Fyodor Fedorovich Ertel (Russian: Фёдор Фёдорович Эртель; 12 January 1768, Labiau, Prussia - 8 April 1825, Mogilev) was a Prussian-born naval and army officer who served in the armed forces of the Russian Empire.

==Life==
From an impoverished noble family in Prussia, he joined Smolensk military school as a Prussian officer cadet. In 1784 he received the rank of ensign but left the Prussian army later that year and emigrated to the Russian Empire, where he joined a naval battalion the following year. He volunteered for the Russo-Swedish War (1788–90) and served until losing his right eye on 23 August 1789. He was dismissed from the service in October 1789 but returned to the military on 12 November 1796, this time as an instructor in the army. He was soon promoted to major in the Grenadier Life Guards Regiment and he continued to rise after the accession of Paul I of Russia.
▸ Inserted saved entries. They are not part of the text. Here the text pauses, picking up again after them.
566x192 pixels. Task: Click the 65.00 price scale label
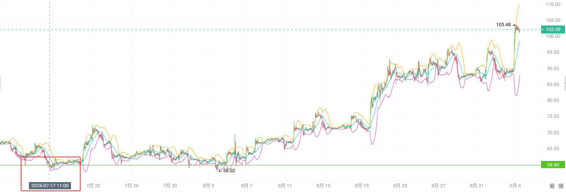tap(553, 149)
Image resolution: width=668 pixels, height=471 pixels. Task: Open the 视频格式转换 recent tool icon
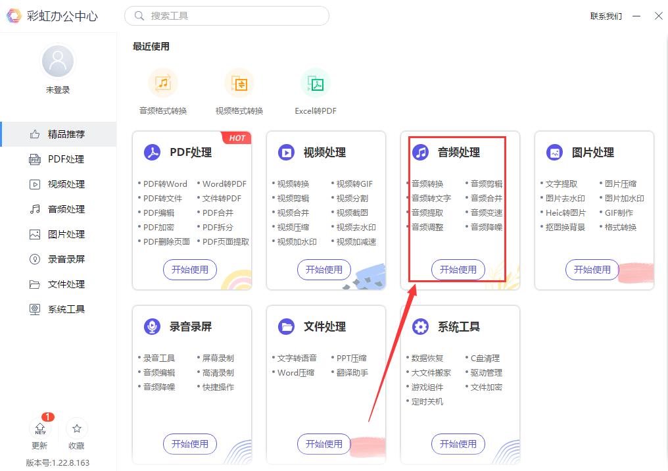click(239, 84)
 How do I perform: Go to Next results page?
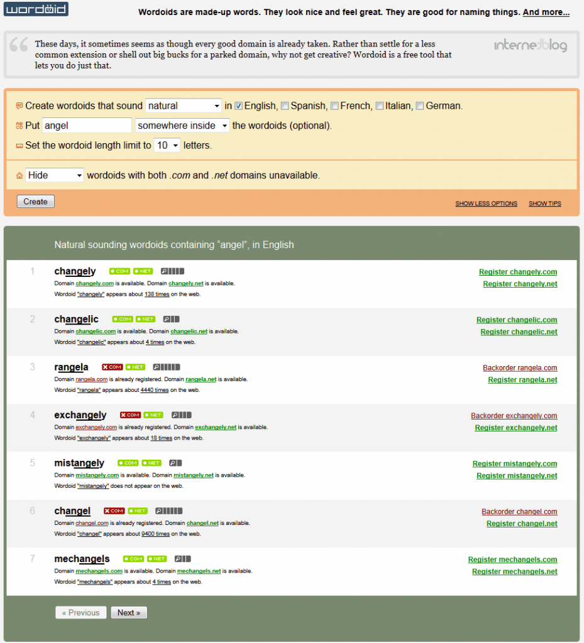[x=129, y=613]
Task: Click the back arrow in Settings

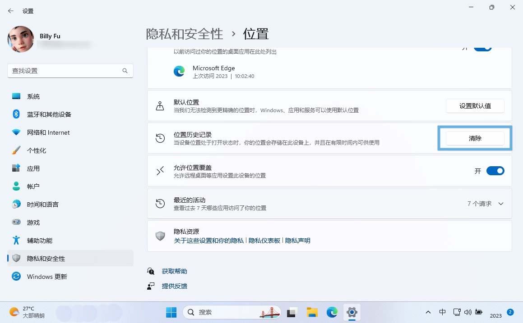Action: pos(10,10)
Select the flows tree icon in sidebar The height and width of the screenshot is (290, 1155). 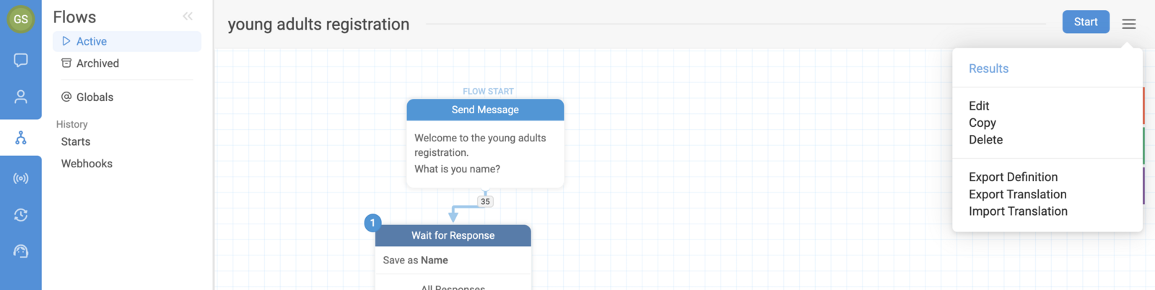click(x=21, y=138)
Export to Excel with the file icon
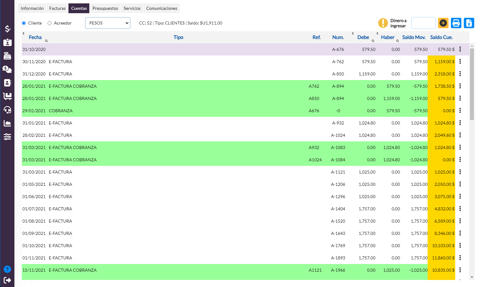The width and height of the screenshot is (481, 287). pyautogui.click(x=469, y=23)
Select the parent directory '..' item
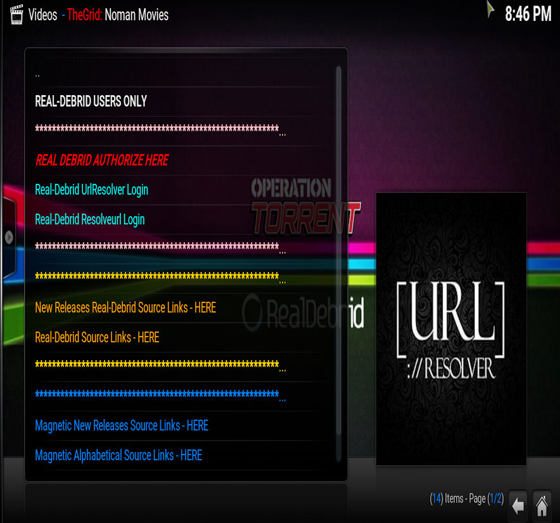Screen dimensions: 560x523 pos(38,74)
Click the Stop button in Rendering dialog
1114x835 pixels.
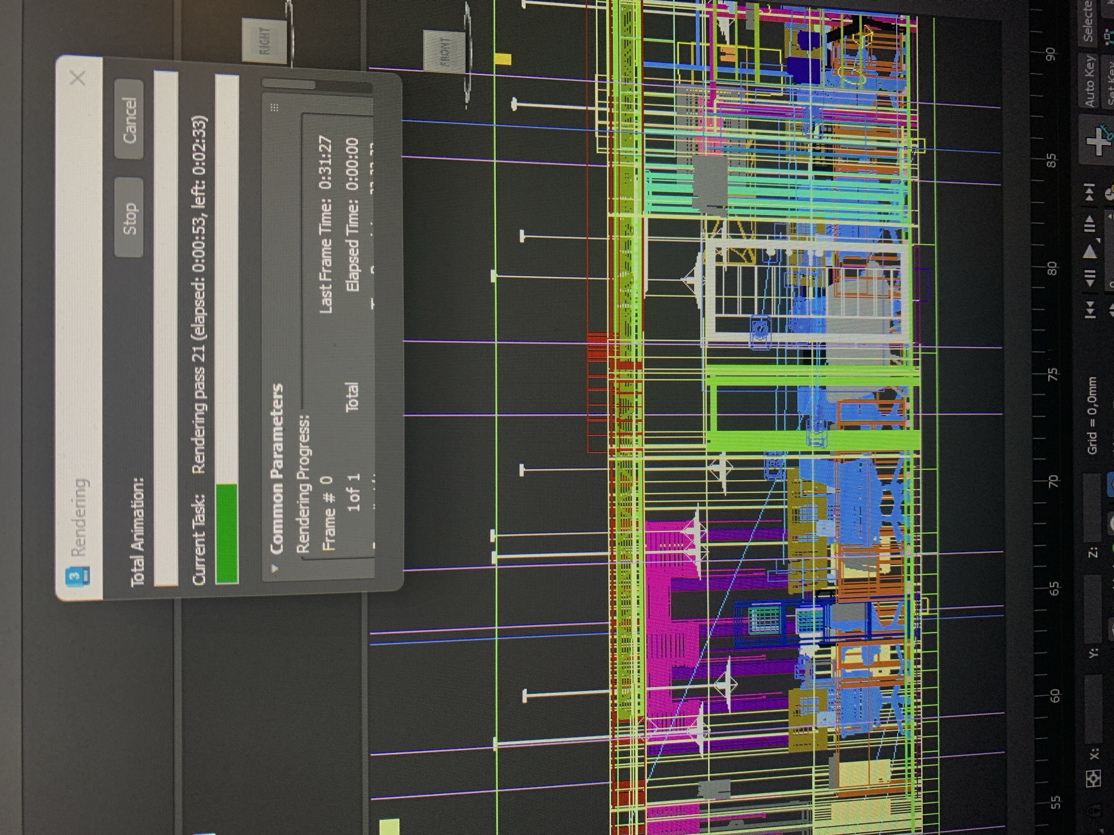click(129, 217)
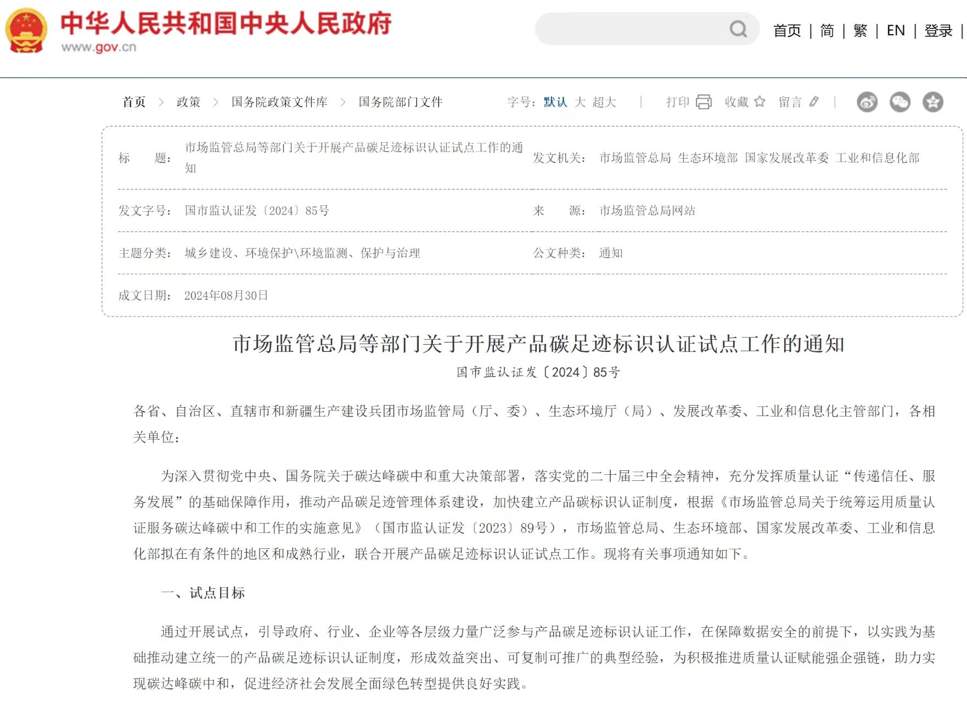Select the 默认 default font size
967x702 pixels.
[555, 102]
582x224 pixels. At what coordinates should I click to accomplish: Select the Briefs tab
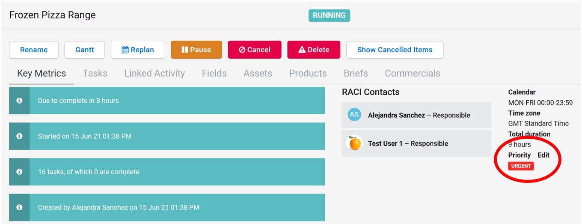point(356,73)
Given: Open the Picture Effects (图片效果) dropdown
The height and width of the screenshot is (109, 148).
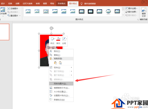Looking at the screenshot, I should click(x=131, y=12).
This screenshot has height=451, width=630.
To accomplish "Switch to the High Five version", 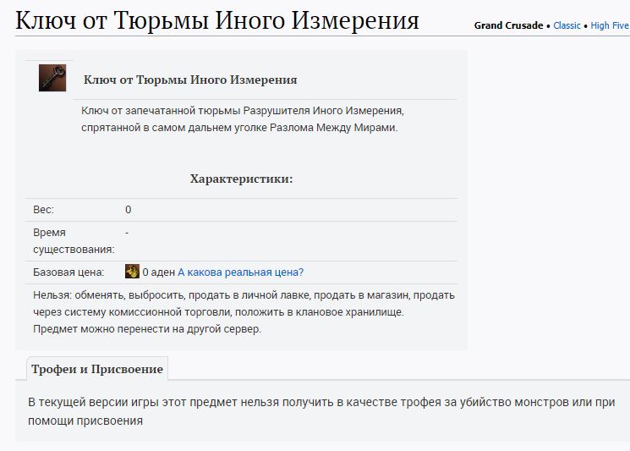I will pos(609,25).
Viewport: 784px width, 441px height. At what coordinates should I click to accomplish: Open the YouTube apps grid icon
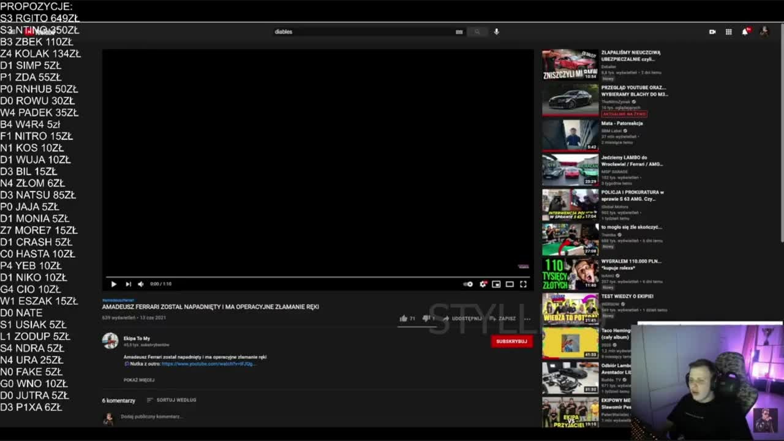(x=729, y=32)
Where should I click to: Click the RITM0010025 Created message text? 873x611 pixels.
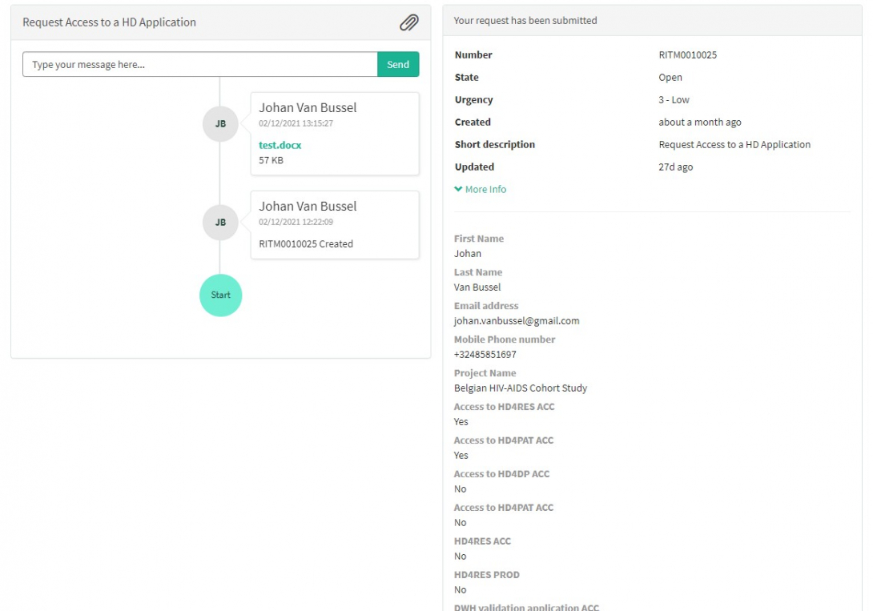click(x=305, y=244)
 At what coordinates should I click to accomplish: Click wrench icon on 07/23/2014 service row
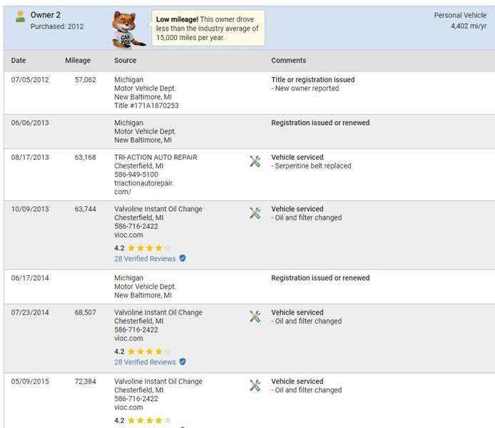coord(255,317)
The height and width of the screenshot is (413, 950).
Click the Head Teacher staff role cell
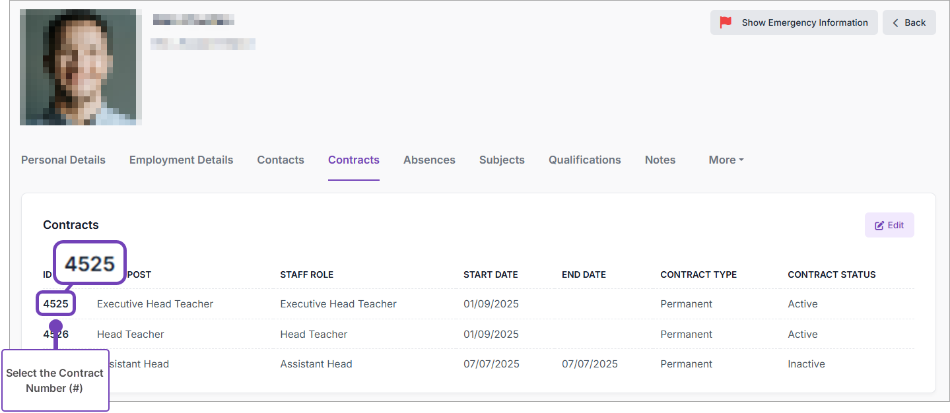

In 1798 he was promoted to lieutenant colonel, major general and chief of police, gaining a reputation as exceptionally severe and rigorous.

==Sources==
- Государственный Эрмитаж. Западноевропейская живопись. Каталог / под ред. В. Ф. Левинсона-Лессинга; ред. А. Е. Кроль, К. М. Семенова. — 2-е издание, переработанное и дополненное. — Л.: Искусство, 1981. — Т. 2. — С. 261, кат.№ 7840. — 360 с.